Davanti al nuovo allarme per la ripresa della criminalità, in un momento che avrebbe richiesto forte responsabilizzazione e consapevolezza del pericolo, si è assistito a uno scarico di responsabilità, a richiami ai limiti formali delle leggi e dei compiti dei singoli; s’è parlato di Palermo come di una qualsiasi città, come se non fosse, appunto, la capitale di Cosa Nostra.
Al governo che non ha fatto nulla per nascondere i rischi di un abbassamento della guardia in una situazione così grave, gli operatori giudiziari hanno risposto con la difesa delle loro prerogative di indipendenza e autonomia. Formalmente, tutto è a posto: è la Costituzione a garantire che il potere esecutivo e quello giudiziario siano posti sullo stesso piano e salvaguardati da reciproche ingerenze. Quel che resta da capire è se un confronto sul da farsi si possa aprire o debba essere condannato, prima di cominciare, a una rigida contrapposizione fra la difesa del «vecchio» che non si può toccare e la ricerca del «nuovo» che non riesce a farsi strada.
Prendiamo ad esempio, tanto per fare un discorso più generale, il nuovo processo penale. Si tratta della più rilevante riforma giudiziaria dal dopoguerra a oggi. Si può pensare, come molti operatori non fanno mistero di pensare, che sia stata fatta solo per eliminare il rischio di nuovi maxi-processi o limitare le ambizioni dei «giudici-sceriffi»?
E si può credere veramente che avendo la riforma messo a nudo la crisi dell’apparato giudiziario, fino a quando lo Stato non sarà in grado di adeguare le strutture alle nuove norme, la giustizia sarà destinata a restare paralizzata?
Ovviamente anche interpretazioni del genere, benché paradossali, sono plausibili. O almeno, lo diventano sul terreno formale. Ma la verità è un’altra; e si può solo fingere di ignorarla. Il nuovo processo penale ha introdotto una serie di cambiamenti ai quali, presto o tardi, bisognerà adeguarsi. Ha sancito una differenziazione fra il ruolo della pubblica accusa e quello del giudice giudicante. E prima o poi porterà diversificazioni, specializzazioni, necessità di addestramenti e professionalità mirate.

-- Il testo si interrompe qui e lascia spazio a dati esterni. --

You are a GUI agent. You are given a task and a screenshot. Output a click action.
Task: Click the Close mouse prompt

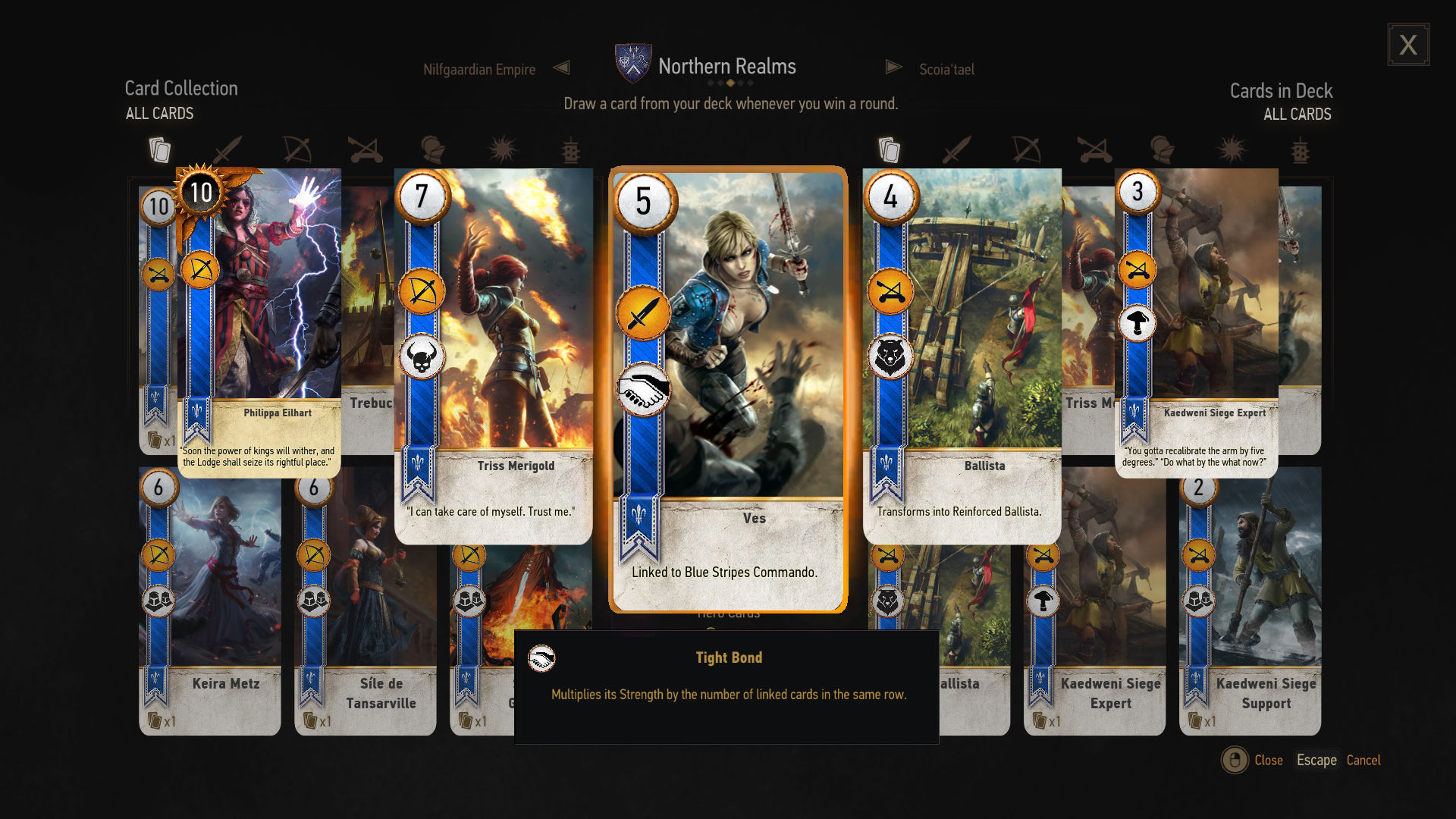click(1252, 760)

L’idea che tutto possa finire nel vortice di un eterno gattopardismo, in cui si fìnge di cambiare e poi tutto resta uguale, non regge.
Così, riconoscere che il nuovo processo penale chiude un’era della giustizia italiana, e ne apre un’altra, non vuol dire rinunciare a garanzie e autonomie; né aprire il varco a una rivoluzione, che del resto nessuno vuole. Piuttosto, e più semplicemente, serve a capire che un muro di Berlino è caduto anche nel campo della giustizia italiana.
La difesa dei «punti fermi» non basta più davanti a una situazione mutata e segnata da nuovi allarmi, come l’attuale. E se non serve cambiare tutto, bisogna accettare almeno che tutto sia rimesso in discussione, o battere strade conosciute ma con diversa consapevolezza.